Can the lines below, from the one that holds "Viewport: 1063px width, 488px height." to the very end, be echoed exactly, with both ends included and no pictures?

▸ Material to process
>>>

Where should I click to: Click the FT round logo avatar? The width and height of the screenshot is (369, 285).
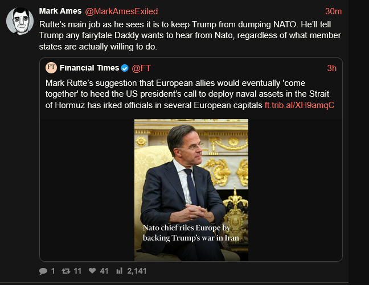pos(51,68)
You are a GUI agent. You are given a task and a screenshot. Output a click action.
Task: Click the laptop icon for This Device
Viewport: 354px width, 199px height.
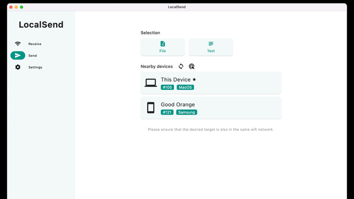tap(151, 83)
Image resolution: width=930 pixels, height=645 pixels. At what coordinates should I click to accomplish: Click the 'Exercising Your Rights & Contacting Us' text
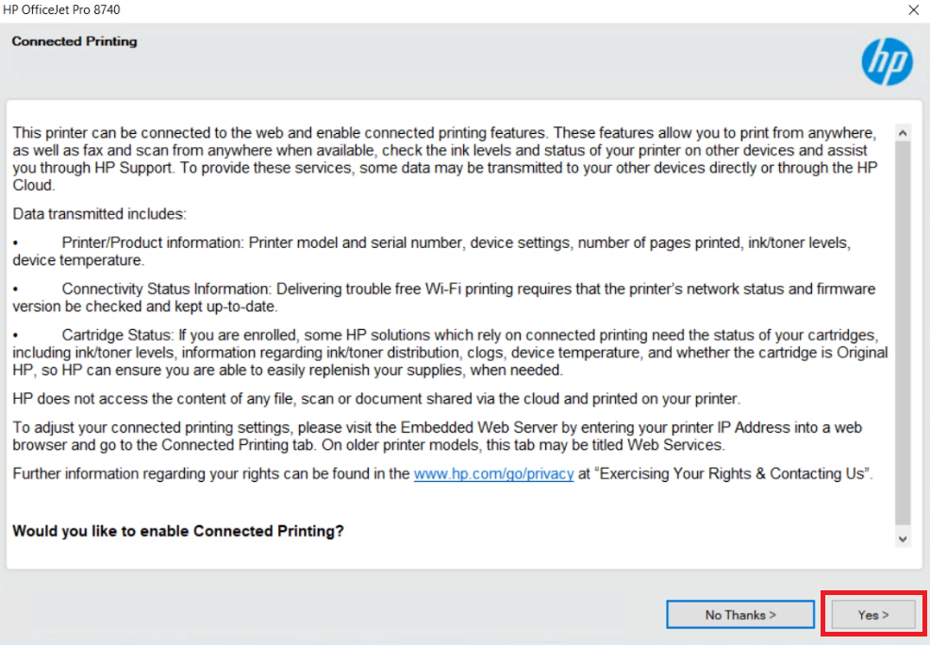click(x=733, y=473)
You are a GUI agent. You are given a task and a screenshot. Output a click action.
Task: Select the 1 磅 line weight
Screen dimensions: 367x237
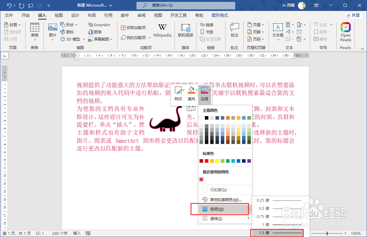point(277,225)
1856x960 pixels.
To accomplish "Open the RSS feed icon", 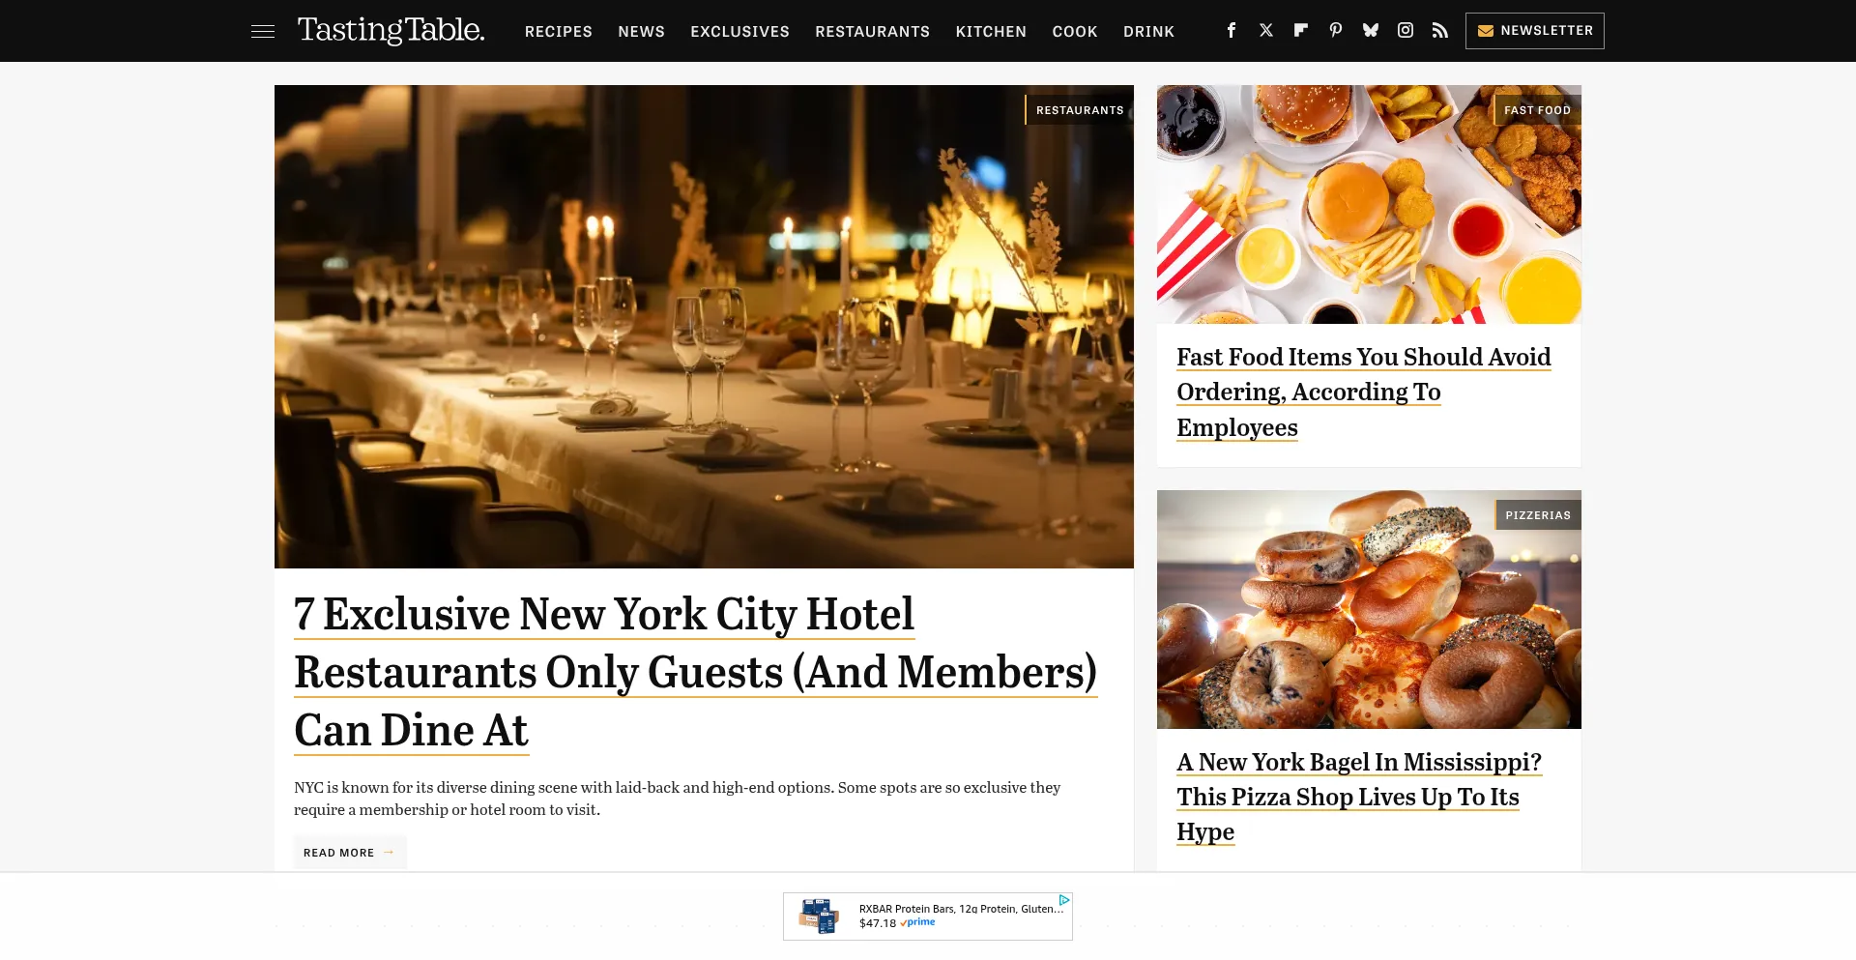I will (x=1440, y=30).
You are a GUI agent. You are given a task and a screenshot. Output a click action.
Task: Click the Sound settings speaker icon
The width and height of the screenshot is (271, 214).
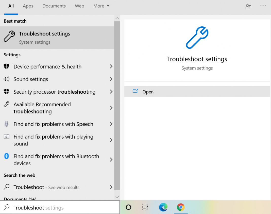(7, 79)
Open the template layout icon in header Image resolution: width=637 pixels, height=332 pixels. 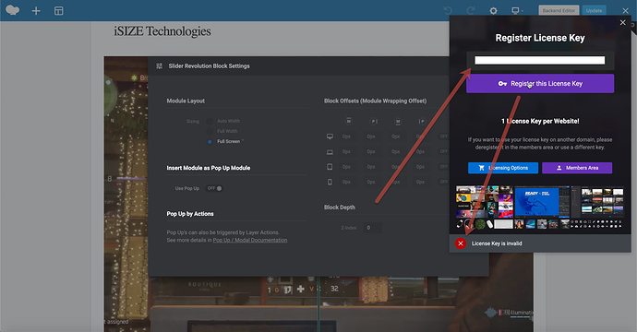point(59,11)
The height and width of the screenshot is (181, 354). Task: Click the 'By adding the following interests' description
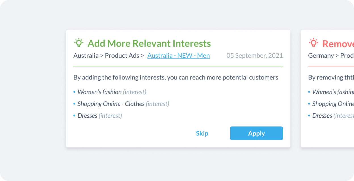(x=176, y=77)
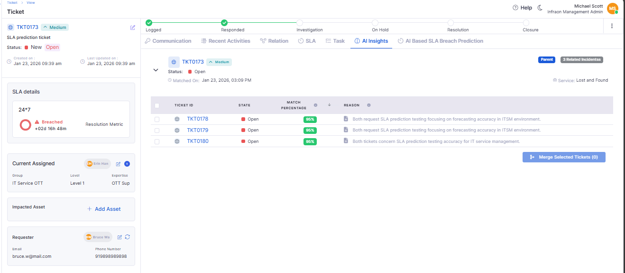Click the Reason info icon
The image size is (625, 273).
pos(368,105)
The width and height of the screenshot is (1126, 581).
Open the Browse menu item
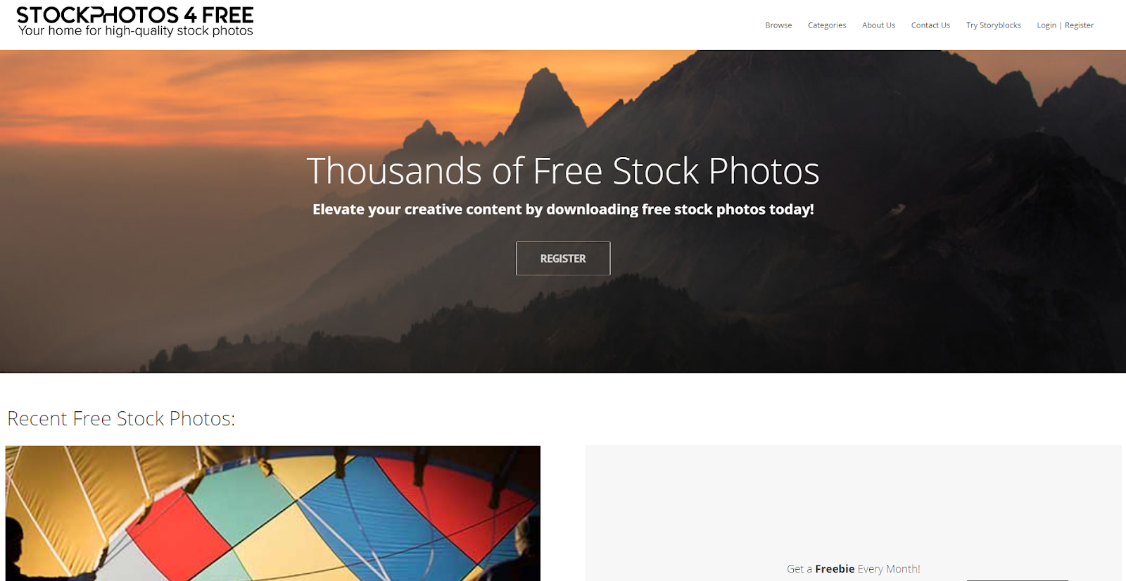point(778,25)
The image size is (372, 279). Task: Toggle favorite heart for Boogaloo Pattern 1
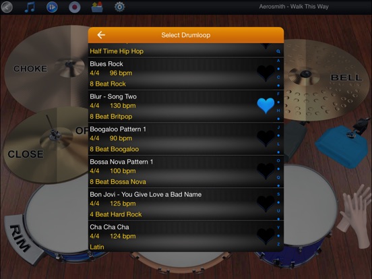coord(266,138)
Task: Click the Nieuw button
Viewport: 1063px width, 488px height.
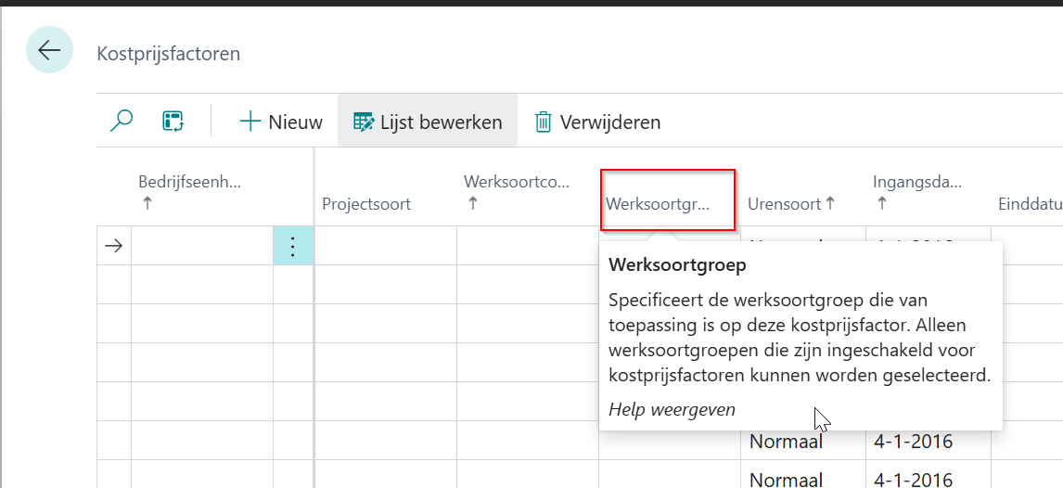Action: [281, 122]
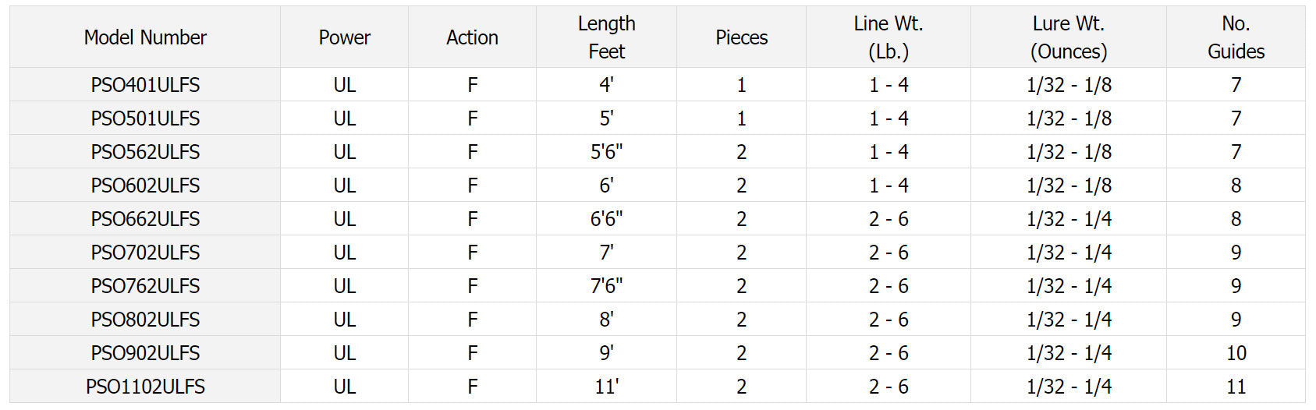Viewport: 1316px width, 410px height.
Task: Click the Line Wt. (Lb.) header
Action: click(x=889, y=37)
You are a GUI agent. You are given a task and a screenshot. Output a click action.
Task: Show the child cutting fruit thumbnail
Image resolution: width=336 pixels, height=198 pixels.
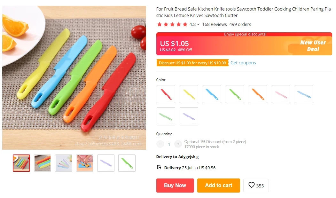tap(85, 163)
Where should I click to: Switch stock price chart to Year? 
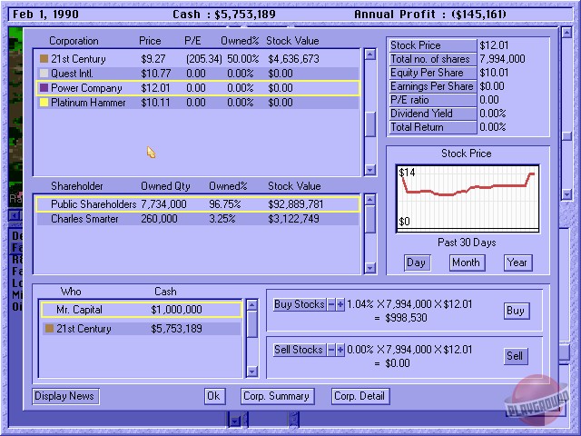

<<<

▸ Exercise result
Viewport: 1063px width, 488px height.
Action: [281, 122]
Viewport: 1316px width, 410px height.
Task: Click the Line Wt. (Lb.) header
Action: click(x=889, y=37)
You are a GUI agent. You are given a task and a screenshot. Output a click action.
Task: Show the child cutting fruit thumbnail
Image resolution: width=336 pixels, height=198 pixels.
tap(85, 163)
Where should I click to: Switch stock price chart to Year? 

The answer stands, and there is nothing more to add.